13. In Re Minister for Immigration and Multicultural and Indigenous Affairs, ex Parte Ame,[6] the High Court of Australia rejected a submission that as a matter of constitutional principle, an Australian citizen had a right of permanent residence in Australia. This has the consequence that prior to Independence Day when Mr Bray lost Australian citizenship, that citizenship did not give him the right to enter the Australian mainland.[7]
[6] (2005) 222 CLR 439.
[7] See also, Goldring J, The Constitution of Papua New Guinea (1978), 204.
14. The fact that Mr Bray was on Independence Day under the age of 19 years raises for consideration the application of regulation 2 of the Papua New Guinea Independence (Australian Citizenship of Young Persons) Regulations 1980. However, that regulation only has application to a young person who on Independence Day had a right of permanent residence in Australia. Mr Bray had no such right of permanent residence and accordingly regulation 2 has no application.
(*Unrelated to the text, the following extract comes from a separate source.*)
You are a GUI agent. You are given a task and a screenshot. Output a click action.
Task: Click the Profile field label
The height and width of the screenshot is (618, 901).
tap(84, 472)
AUSTRALIAN CITIZENSHIP ACTS
15. On 21 April 2008, Mr Bray lodged an application for Australian citizenship by descent.
16. I consider that the delegate of the Minister was correct in declining the application of Mr Bray under s 21(7) of the Australian Citizenship Act 2007.
17. That section provides that:
21(7)A person is eligible to become an Australian citizen if the Minister is satisfied that:
(a) the person was born in Papua before 16 September 1975; and
(b) a parent of the person was born in Australia (within the meaning of this Act at the time the person made the application); and
(c) the parent was an Australian citizen at the time of the person's birth; and
(d) the person is of good character at the time of the Minister's decision on the application.
18. Clearly, the decision maker must be satisfied of all four requirements.
19. I am satisfied that Mr Bray satisfies the requirements of s 21(7)(a) as he was born in Papua before 16 September 1975.
20. Section 21(7)(b) requires that a parent of the person was born in Australia, within the meaning of the Australian Citizenship Act 2007 at the time the person made the application. I have examined the birth certificate of Mr Bray’s father: that certificate states that the birthplace of that person was Papua. I have also examined the certificate of marriage of Mr Bray’s parents which discloses that his mother was born in central Papua. I am therefore satisfied, on the evidence before me, that both of Mr Bray’s parents were not born in Australia for the purposes of the Australian Citizenship Act 2007.
21. I now have to consider whether either of Mr Bray’s parents was born in “Australia” as defined by the Australian Citizenship Act 2007 as in force on 21 April 2008 (the date the application was made). Under s 3 of the Act, the term “Australia” is defined, when used in a geographical sense, to include the external Territories. Papua New Guinea ceased to be an external territory of Australia under s 4 of the Papua New Guinea Independence Act 1975 which provided for the withdrawal of Australian sovereignty over Papua New Guinea. I have therefore come to the conclusion that neither of Mr Bray’s parents was born in “Australia” as defined by the Australian Citizenship Act 2007.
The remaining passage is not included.